Die Bundesregierung ist dem Eindruck entgegengetreten, weitere steuerpolitische Reformvorhaben aufgegeben zu haben. Von "Inaktivität im Bereich der Steuerpolitik" könne "nicht die Rede sein", sagte Regierungssprecher Steffen Seibert am Freitag in Berlin. Die "Bild"-Zeitung hatte zuvor berichtet, Bundesfinanzminister Wolfgang Schäuble (CDU) habe drei geplante Reformen im Steuerrecht auf Eis gelegt.
Die Zeitung nannte dazu unter Berufung auf Koalitionskreise die geplanten Änderungen bei der Unternehmensbesteuerung, die Mehrwertsteuer und das zweite Paket zur Steuervereinfachung.
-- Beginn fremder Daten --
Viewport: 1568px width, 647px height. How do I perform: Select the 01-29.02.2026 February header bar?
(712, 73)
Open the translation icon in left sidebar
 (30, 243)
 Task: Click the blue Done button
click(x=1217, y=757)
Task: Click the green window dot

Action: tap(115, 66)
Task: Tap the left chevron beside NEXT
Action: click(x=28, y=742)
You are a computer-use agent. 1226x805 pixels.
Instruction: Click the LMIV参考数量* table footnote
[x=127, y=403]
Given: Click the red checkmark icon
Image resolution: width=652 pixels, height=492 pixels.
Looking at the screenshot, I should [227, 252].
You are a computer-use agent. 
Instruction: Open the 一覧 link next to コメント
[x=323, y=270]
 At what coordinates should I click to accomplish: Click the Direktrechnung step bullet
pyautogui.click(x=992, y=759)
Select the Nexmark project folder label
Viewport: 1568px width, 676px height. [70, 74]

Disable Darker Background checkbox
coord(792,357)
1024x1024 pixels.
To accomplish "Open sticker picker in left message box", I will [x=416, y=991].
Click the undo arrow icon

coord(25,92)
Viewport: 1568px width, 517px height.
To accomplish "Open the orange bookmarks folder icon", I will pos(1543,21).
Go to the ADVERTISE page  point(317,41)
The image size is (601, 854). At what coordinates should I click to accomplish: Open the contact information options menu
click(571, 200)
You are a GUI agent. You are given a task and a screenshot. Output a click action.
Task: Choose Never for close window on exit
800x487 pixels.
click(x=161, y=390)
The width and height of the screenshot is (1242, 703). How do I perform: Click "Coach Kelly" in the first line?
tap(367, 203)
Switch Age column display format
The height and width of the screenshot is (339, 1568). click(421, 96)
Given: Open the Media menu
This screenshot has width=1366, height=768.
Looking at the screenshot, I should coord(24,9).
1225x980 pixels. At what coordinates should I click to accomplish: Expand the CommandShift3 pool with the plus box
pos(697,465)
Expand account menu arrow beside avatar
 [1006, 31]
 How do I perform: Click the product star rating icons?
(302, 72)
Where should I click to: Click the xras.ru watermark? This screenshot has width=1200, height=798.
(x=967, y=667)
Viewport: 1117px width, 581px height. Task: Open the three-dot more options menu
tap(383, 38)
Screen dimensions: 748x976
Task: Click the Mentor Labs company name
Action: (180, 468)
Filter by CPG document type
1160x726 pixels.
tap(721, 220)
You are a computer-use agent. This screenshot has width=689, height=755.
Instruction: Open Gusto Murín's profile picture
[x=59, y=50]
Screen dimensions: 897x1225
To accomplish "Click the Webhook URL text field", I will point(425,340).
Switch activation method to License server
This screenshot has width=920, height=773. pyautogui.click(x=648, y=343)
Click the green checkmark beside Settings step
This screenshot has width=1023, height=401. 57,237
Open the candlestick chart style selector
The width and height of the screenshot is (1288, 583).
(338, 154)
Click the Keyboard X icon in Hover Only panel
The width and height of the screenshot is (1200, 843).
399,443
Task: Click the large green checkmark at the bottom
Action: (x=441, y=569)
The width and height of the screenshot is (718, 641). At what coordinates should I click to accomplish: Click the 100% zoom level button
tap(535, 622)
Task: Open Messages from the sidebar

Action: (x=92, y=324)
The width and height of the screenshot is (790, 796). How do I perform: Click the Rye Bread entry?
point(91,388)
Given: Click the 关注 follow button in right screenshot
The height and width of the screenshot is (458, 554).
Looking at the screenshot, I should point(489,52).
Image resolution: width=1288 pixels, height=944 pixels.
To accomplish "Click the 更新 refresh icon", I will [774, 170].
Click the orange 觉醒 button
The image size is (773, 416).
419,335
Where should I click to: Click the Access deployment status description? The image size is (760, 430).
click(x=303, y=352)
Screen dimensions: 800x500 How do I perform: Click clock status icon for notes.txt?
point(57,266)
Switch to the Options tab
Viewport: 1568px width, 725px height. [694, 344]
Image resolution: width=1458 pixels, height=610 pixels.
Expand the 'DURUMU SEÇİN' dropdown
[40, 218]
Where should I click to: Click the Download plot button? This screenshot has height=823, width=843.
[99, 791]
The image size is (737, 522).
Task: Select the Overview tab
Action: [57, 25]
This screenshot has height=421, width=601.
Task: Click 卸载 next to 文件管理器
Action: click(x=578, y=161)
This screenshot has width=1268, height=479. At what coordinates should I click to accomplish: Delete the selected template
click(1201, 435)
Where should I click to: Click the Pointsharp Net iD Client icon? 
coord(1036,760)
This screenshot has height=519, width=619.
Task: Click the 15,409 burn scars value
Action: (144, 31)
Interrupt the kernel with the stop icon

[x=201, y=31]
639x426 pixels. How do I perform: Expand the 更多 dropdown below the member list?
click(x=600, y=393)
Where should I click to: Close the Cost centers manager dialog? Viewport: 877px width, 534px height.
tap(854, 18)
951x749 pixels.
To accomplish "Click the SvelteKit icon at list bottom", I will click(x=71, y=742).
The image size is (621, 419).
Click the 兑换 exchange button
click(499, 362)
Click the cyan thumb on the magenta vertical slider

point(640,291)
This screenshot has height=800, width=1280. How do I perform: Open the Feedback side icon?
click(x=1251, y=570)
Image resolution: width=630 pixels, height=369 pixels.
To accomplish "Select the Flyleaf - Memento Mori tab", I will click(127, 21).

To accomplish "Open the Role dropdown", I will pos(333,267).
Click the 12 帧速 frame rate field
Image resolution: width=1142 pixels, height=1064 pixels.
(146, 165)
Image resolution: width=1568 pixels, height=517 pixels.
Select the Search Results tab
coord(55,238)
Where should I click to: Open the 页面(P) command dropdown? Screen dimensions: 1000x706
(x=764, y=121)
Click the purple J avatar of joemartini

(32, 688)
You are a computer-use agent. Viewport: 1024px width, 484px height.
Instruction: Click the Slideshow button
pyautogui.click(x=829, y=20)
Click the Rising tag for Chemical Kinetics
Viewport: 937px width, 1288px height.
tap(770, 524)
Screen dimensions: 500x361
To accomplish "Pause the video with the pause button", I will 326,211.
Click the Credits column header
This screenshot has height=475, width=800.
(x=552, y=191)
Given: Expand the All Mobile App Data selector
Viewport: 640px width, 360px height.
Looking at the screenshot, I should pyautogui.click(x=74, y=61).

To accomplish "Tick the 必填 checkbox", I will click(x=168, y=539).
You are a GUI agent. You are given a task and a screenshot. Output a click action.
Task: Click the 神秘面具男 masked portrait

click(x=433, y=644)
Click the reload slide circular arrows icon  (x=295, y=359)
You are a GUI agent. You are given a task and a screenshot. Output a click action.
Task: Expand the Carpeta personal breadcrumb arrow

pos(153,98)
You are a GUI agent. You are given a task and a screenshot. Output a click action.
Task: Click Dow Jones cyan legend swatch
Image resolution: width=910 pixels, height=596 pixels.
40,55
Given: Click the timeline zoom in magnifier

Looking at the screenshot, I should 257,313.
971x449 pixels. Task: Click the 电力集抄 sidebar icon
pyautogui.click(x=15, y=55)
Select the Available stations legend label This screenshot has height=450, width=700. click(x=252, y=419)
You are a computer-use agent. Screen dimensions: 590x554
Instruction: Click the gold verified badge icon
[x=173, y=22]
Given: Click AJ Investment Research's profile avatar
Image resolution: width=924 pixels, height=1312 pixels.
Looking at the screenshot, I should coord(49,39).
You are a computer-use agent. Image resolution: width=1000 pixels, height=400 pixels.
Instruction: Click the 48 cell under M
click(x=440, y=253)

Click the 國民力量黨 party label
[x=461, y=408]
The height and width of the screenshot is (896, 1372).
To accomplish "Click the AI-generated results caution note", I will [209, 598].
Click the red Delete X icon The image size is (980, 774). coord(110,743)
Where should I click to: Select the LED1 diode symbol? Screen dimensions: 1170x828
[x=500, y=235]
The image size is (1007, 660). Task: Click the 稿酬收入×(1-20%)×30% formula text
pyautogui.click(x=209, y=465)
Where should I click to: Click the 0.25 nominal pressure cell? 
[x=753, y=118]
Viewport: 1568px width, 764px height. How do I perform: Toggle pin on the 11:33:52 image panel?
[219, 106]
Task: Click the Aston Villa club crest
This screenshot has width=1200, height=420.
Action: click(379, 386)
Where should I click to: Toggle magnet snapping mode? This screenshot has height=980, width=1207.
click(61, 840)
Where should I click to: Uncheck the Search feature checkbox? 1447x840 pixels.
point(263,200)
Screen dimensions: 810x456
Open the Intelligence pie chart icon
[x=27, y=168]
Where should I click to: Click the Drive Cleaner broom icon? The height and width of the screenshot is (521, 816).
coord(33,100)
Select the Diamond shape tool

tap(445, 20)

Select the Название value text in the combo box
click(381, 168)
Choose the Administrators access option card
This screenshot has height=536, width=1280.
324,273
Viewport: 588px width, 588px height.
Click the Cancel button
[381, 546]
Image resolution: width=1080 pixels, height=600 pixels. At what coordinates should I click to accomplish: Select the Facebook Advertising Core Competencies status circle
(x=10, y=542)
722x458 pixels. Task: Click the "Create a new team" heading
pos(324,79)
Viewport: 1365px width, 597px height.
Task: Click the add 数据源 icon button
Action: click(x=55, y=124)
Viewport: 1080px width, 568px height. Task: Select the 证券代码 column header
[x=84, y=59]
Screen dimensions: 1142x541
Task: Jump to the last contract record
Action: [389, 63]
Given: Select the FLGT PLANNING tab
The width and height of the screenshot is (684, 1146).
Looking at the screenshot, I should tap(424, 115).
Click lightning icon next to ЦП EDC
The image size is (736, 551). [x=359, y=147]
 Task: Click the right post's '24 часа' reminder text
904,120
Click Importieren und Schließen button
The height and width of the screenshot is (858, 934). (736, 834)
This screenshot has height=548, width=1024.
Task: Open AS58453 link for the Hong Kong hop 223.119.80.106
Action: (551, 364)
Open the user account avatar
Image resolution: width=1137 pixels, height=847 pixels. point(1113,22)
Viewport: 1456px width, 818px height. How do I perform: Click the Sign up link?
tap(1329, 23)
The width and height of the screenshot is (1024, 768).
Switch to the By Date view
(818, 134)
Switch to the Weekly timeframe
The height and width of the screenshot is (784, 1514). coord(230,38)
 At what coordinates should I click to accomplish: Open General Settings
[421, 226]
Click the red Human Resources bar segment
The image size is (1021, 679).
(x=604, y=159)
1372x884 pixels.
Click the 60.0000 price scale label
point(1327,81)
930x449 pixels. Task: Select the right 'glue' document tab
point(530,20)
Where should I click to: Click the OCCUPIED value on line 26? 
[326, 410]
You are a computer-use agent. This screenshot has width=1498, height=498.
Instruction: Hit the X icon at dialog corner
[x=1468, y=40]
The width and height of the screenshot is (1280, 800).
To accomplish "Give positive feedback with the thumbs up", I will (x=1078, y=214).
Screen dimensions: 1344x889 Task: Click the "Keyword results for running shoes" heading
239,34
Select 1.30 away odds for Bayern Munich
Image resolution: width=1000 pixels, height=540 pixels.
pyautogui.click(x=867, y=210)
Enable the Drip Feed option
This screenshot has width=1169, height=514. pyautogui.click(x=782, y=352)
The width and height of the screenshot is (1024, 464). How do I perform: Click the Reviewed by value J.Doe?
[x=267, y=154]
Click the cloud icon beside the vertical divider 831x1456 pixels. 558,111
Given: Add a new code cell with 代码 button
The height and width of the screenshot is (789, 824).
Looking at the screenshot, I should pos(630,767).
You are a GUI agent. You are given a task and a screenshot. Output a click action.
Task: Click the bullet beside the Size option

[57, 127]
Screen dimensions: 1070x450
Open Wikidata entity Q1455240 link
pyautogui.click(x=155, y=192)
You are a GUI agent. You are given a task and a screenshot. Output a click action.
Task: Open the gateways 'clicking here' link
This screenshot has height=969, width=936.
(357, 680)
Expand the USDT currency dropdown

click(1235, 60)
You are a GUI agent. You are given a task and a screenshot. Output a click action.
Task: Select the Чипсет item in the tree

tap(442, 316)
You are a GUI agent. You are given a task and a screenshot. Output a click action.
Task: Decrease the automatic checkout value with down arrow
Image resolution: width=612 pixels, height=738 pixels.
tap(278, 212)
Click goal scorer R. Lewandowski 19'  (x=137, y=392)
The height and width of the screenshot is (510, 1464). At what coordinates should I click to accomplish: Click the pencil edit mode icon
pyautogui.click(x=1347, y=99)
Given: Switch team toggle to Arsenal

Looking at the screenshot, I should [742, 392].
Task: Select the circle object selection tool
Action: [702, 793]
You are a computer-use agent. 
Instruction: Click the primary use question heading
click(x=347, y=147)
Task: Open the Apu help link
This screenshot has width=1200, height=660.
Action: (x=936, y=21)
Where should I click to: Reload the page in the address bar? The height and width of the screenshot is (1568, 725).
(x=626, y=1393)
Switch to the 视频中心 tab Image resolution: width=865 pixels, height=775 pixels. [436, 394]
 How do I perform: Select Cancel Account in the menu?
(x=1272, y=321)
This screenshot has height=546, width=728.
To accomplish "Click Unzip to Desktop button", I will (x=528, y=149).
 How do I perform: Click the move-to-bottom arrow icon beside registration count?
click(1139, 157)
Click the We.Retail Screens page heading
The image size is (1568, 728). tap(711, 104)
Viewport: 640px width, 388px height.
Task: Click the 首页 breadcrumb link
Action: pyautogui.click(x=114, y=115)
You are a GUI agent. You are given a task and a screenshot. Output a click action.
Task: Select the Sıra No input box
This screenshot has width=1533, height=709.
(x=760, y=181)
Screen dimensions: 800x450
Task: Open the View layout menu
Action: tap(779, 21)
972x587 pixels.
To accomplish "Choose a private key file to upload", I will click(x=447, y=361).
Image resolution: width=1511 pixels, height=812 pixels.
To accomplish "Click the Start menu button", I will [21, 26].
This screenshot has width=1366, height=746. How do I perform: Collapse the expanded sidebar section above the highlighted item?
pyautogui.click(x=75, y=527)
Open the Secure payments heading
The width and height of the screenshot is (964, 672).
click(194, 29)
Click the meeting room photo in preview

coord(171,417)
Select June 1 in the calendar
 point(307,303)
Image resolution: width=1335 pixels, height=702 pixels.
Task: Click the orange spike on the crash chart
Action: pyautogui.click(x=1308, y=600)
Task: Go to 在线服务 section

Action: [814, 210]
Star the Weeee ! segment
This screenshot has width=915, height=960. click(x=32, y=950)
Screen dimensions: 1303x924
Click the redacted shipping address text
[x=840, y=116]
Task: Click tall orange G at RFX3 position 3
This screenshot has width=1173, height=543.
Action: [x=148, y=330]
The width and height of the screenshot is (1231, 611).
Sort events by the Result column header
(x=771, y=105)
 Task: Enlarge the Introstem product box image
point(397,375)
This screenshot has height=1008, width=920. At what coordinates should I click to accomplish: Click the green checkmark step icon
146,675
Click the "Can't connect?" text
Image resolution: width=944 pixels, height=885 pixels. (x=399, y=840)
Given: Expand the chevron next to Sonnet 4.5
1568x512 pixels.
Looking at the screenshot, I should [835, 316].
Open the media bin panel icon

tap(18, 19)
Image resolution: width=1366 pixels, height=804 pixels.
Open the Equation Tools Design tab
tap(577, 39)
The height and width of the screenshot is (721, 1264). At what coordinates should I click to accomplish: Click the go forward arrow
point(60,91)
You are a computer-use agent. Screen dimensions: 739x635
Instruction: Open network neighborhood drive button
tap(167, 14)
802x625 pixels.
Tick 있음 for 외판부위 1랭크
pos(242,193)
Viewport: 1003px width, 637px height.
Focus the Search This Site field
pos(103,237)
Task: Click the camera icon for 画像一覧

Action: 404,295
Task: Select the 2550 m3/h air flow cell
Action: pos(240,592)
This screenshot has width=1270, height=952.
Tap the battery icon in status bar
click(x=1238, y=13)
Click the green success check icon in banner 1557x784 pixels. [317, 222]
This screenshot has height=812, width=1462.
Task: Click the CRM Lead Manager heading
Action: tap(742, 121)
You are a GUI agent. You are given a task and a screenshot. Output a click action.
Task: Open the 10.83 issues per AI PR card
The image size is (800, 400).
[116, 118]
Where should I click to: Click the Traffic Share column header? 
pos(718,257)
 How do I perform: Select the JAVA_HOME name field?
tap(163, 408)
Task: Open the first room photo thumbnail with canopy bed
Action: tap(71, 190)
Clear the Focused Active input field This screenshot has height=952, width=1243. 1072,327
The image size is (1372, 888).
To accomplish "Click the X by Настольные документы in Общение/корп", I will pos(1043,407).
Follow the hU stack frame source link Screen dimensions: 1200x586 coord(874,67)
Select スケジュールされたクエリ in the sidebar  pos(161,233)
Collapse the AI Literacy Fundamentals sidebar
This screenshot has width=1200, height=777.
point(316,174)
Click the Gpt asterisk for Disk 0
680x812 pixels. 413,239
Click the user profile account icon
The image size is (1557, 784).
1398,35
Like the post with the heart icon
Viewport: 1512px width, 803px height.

Die anvisierten Reformen sollten demnach nicht mehr in der bis 2013 dauernden Legislaturperiode umgesetzt werden.
Zur Begründung hieß es laut "Bild" unter anderem, eine grundlegende Reform der Unternehmensbesteuerung sei für den Bund zu teuer. Die Reform der Mehrwertsteuer werde in der Regierung für politisch nicht durchsetzbar gehalten. Die Zeitung zitierte den CDU-Bundestagsabgeordneten Matthias Middelberg mit den Worten, es gebe allenfalls Raum "für kleine Korrekturen".
Seibert verwies darauf, dass die Bundesregierung "ihre steuerpolitischen Vorhaben nach Priorität" abarbeite. Oberste Priorität habe zunächst das "nicht unerhebliche Projekt" der zum 1. Januar 2013 geplanten Senkung der Einkommensteuer. Die im Koalitionsvertrag vereinbarte Vereinfachung der Mehrwertsteuer stehe aber "unverändert auf der Agenda der Bundesregierung".
Im Koalitionsvertrag hatten FDP und Union eine Prüfung der ermäßigten Mehrwertsteuersätze für bestimmte Produktgruppen angekündigt. Die dafür vorgesehene Kommission sei bislang aber noch nicht zusammengetreten, räumte Schäubles Sprecher Martin Kotthaus ein. Das Ministerium halte eine Vereinfachung aber weiter für sinnvoll. Kotthaus verwies darauf, dass bis zum Ende der Legislaturperiode noch zwei Jahre blieben.
Die FDP warnte derweil vor einem Nachlassen der Reformbemühungen. "Für die FDP kann ich sagen: Wir werden unsere Bemühungen um weitere Steuervereinfachungen nicht einstellen", erklärte Generalsekretär Christian Lindner. "Wir gehen davon aus, dass auch der Bundesfinanzminister von diesem gemeinsamen Bestreben nicht abrückt."
Kritik kam vom Bund der Steuerzahler. Es sei "mehr als enttäuschend, wenn die versprochene Steuervereinfachung nur halbherzig vorangetrieben" werde, sagte Verbandsvize Reiner Holznagel zu "Handelsblatt Online". Schäuble habe anscheinend "die Lust sowohl an durchgreifenden Reformen in der Steuerpolitik als auch an einer soliden Sparpolitik verloren".